# [Цель задания]
Согласно фрагменту о Камоэнсе, где и при каких обстоятельствах поэт лишился правого глаза?

# [Текст для чтения]
Муссон. Индийский океан и будущее американской политики - Роберт Д. Каплан
Шрифт:
Интервал:
Закладка:
В Страстную пятницу 1544 г. в одной из лиссабонских церквей поэт с первого взгляда полюбил тринадцатилетнюю девушку, Катарину де Атаиде, впоследствии ответившую на его нежное признание резким отказом. Черная тоска охватывала Камоэнса, приходили мысли о самоубийстве. Не исключается, что примерно в это время он дрался на дуэли. Как бы там ни было, поэт безумствовал до такой степени, что ему было отказано от королевского двора. В 1547 г. Камоэнс вступил в армию и два года прослужил в Сеуте, где при стычке с марокканцами лишился правого глаза. Дома, в Лиссабоне, дамы стали насмехаться над его увечьем, и Камоэнс примкнул к бесчинствовавшей шайке «золотой молодежи», по-прежнему не оставляя надежды получить какую-нибудь государственную службу. Но при дворе его не желали замечать. Затем во время уличной потасовки он ранил дворцового слугу и очутился в темнице. Прощение было даровано при условии, что поэт на пять лет пойдет в солдаты и отправится служить в Индию. Условие чуть ли не равнялось смертному приговору, ибо в том же самом году лишь один из четырех отплывших в Индию кораблей благополучно достиг места своего назначения.

# [Исходный материал]
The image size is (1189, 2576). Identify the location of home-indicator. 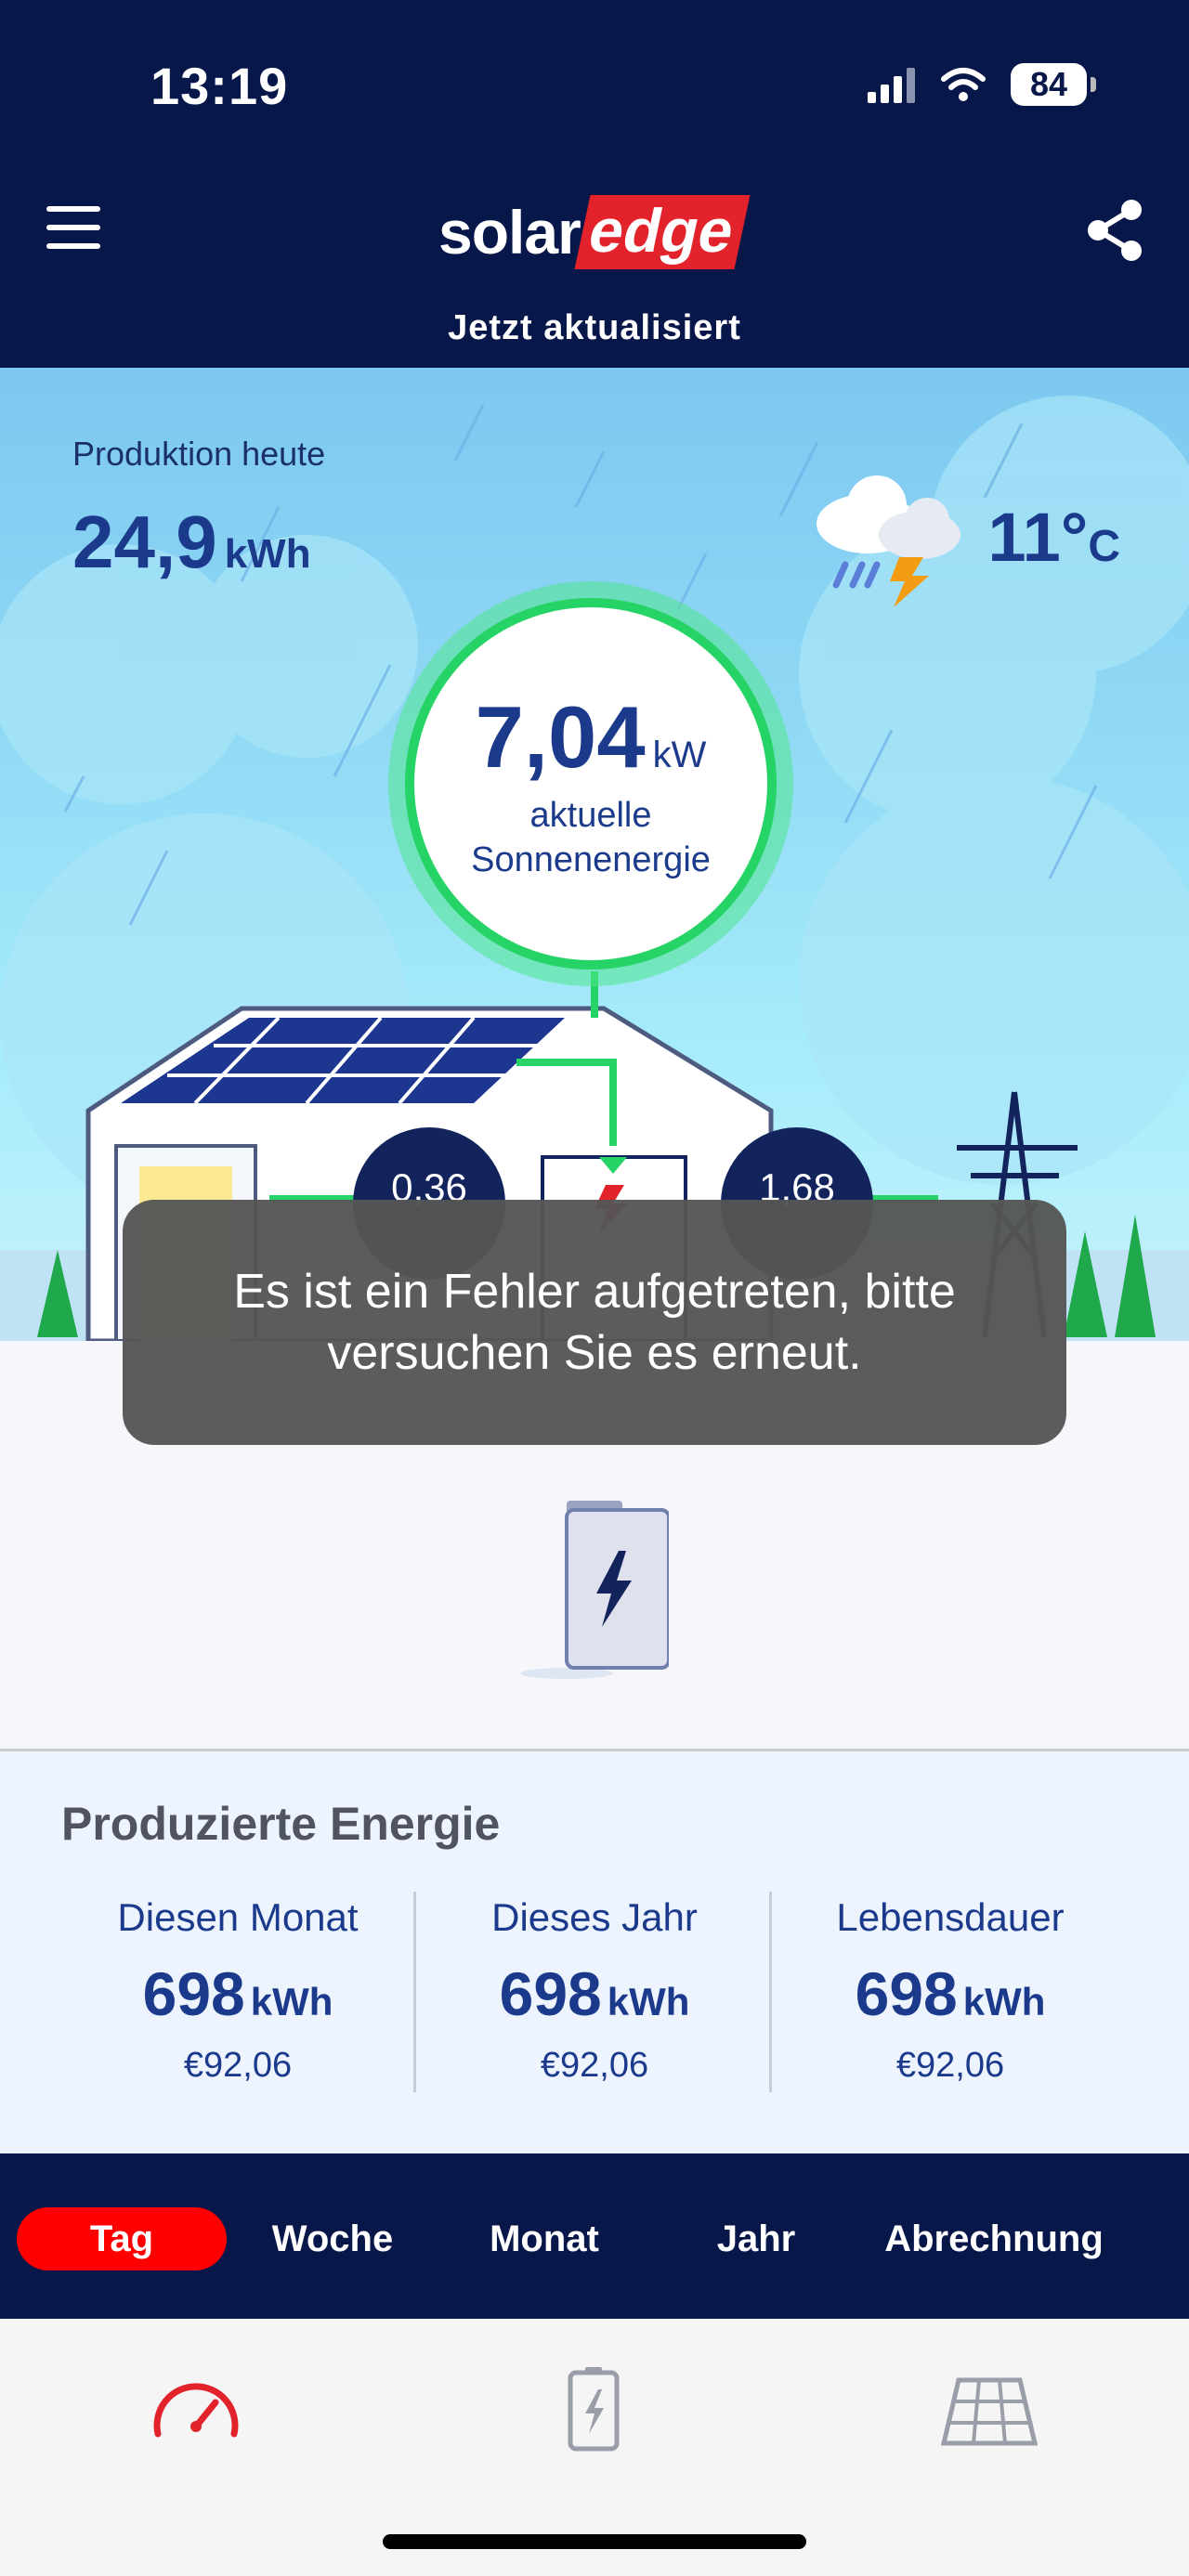
(594, 2542).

# [Результат выполнения]
В Сеуте, при стычке с марокканцами.